**DATA ENTRIES**
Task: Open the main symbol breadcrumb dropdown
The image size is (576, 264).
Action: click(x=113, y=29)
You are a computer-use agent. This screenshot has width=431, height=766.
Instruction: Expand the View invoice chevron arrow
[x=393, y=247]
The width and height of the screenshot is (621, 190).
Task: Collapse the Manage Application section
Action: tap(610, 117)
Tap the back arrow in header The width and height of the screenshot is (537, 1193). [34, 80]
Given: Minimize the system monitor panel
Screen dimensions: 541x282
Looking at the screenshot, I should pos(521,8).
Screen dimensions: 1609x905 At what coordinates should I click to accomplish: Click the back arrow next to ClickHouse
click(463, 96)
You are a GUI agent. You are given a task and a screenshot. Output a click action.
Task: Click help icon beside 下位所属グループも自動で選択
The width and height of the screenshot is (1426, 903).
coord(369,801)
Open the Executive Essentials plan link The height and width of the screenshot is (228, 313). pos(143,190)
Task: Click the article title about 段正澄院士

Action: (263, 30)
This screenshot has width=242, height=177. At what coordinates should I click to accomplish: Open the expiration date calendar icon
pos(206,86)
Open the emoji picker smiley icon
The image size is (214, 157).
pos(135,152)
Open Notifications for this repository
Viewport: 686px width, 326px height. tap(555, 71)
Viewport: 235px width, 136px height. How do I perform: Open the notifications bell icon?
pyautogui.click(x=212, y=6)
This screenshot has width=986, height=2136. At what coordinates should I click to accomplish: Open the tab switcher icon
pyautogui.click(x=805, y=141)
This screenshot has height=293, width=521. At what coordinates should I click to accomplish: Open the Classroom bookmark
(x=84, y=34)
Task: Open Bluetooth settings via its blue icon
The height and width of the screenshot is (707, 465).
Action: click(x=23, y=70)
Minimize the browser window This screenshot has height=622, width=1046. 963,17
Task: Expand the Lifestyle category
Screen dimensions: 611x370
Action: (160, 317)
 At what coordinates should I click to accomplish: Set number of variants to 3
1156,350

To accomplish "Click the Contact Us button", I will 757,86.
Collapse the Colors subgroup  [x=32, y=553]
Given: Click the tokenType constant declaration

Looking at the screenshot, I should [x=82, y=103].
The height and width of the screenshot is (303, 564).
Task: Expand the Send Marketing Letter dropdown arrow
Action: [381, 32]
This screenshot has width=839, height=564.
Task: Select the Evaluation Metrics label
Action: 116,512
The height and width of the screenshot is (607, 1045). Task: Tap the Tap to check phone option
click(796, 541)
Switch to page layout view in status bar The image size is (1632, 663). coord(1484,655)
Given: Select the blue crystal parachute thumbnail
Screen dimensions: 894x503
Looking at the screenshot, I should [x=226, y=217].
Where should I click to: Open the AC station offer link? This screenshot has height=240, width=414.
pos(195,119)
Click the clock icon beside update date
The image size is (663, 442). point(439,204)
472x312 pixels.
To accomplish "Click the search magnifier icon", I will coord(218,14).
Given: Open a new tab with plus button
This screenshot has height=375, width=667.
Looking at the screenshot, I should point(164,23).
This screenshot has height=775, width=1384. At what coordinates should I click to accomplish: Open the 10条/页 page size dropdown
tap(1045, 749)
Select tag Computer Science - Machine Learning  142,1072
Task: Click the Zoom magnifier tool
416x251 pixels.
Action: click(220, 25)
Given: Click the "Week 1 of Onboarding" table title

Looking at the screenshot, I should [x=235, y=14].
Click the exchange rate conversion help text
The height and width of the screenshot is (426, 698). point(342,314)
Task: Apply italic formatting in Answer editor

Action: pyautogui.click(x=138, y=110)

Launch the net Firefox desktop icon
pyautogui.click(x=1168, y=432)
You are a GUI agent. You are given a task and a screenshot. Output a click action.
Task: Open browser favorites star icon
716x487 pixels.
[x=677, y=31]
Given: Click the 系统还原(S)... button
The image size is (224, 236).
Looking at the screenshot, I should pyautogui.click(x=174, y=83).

**WHAT IS BEING ASKED**
Reproduce the data above verbatim, line for line.

**CORRECT ANSWER**
Task: Open the main symbol breadcrumb dropdown
The image size is (576, 264).
Action: click(x=113, y=29)
You are a computer-use agent. This screenshot has width=431, height=766.
Instruction: Expand the View invoice chevron arrow
[x=393, y=247]
The width and height of the screenshot is (621, 190).
Task: Collapse the Manage Application section
Action: tap(610, 117)
Tap the back arrow in header The width and height of the screenshot is (537, 1193). [34, 80]
Given: Minimize the system monitor panel
Screen dimensions: 541x282
Looking at the screenshot, I should pos(521,8).
Screen dimensions: 1609x905 At what coordinates should I click to accomplish: Click the back arrow next to ClickHouse
click(463, 96)
You are a GUI agent. You are given a task and a screenshot. Output a click action.
Task: Click help icon beside 下位所属グループも自動で選択
The width and height of the screenshot is (1426, 903).
coord(369,801)
Open the Executive Essentials plan link The height and width of the screenshot is (228, 313). pos(143,190)
Task: Click the article title about 段正澄院士

Action: (263, 30)
This screenshot has width=242, height=177. At what coordinates should I click to accomplish: Open the expiration date calendar icon
pos(206,86)
Open the emoji picker smiley icon
The image size is (214, 157).
pos(135,152)
Open Notifications for this repository
Viewport: 686px width, 326px height. tap(555, 71)
Viewport: 235px width, 136px height. How do I perform: Open the notifications bell icon?
pyautogui.click(x=212, y=6)
This screenshot has width=986, height=2136. At what coordinates should I click to accomplish: Open the tab switcher icon
pyautogui.click(x=805, y=141)
This screenshot has height=293, width=521. At what coordinates should I click to accomplish: Open the Classroom bookmark
(x=84, y=34)
Task: Open Bluetooth settings via its blue icon
The height and width of the screenshot is (707, 465).
Action: click(x=23, y=70)
Minimize the browser window This screenshot has height=622, width=1046. 963,17
Task: Expand the Lifestyle category
Screen dimensions: 611x370
Action: (160, 317)
 At what coordinates should I click to accomplish: Set number of variants to 3
1156,350

To accomplish "Click the Contact Us button", I will 757,86.
Collapse the Colors subgroup  [x=32, y=553]
Given: Click the tokenType constant declaration

Looking at the screenshot, I should [x=82, y=103].
The height and width of the screenshot is (303, 564).
Task: Expand the Send Marketing Letter dropdown arrow
Action: [381, 32]
This screenshot has width=839, height=564.
Task: Select the Evaluation Metrics label
Action: 116,512
The height and width of the screenshot is (607, 1045). Task: Tap the Tap to check phone option
click(796, 541)
Switch to page layout view in status bar The image size is (1632, 663). coord(1484,655)
Given: Select the blue crystal parachute thumbnail
Screen dimensions: 894x503
Looking at the screenshot, I should [x=226, y=217].
Where should I click to: Open the AC station offer link? This screenshot has height=240, width=414.
pos(195,119)
Click the clock icon beside update date
The image size is (663, 442). point(439,204)
472x312 pixels.
To accomplish "Click the search magnifier icon", I will coord(218,14).
Given: Open a new tab with plus button
This screenshot has height=375, width=667.
Looking at the screenshot, I should point(164,23).
This screenshot has height=775, width=1384. At what coordinates should I click to accomplish: Open the 10条/页 page size dropdown
tap(1045, 749)
Select tag Computer Science - Machine Learning  142,1072
Task: Click the Zoom magnifier tool
416x251 pixels.
Action: click(220, 25)
Given: Click the "Week 1 of Onboarding" table title

Looking at the screenshot, I should [x=235, y=14].
Click the exchange rate conversion help text
The height and width of the screenshot is (426, 698). point(342,314)
Task: Apply italic formatting in Answer editor

Action: pyautogui.click(x=138, y=110)

Launch the net Firefox desktop icon
pyautogui.click(x=1168, y=432)
You are a GUI agent. You are given a task and a screenshot. Output a click action.
Task: Open browser favorites star icon
716x487 pixels.
[x=677, y=31]
Given: Click the 系统还原(S)... button
The image size is (224, 236).
Looking at the screenshot, I should pyautogui.click(x=174, y=83).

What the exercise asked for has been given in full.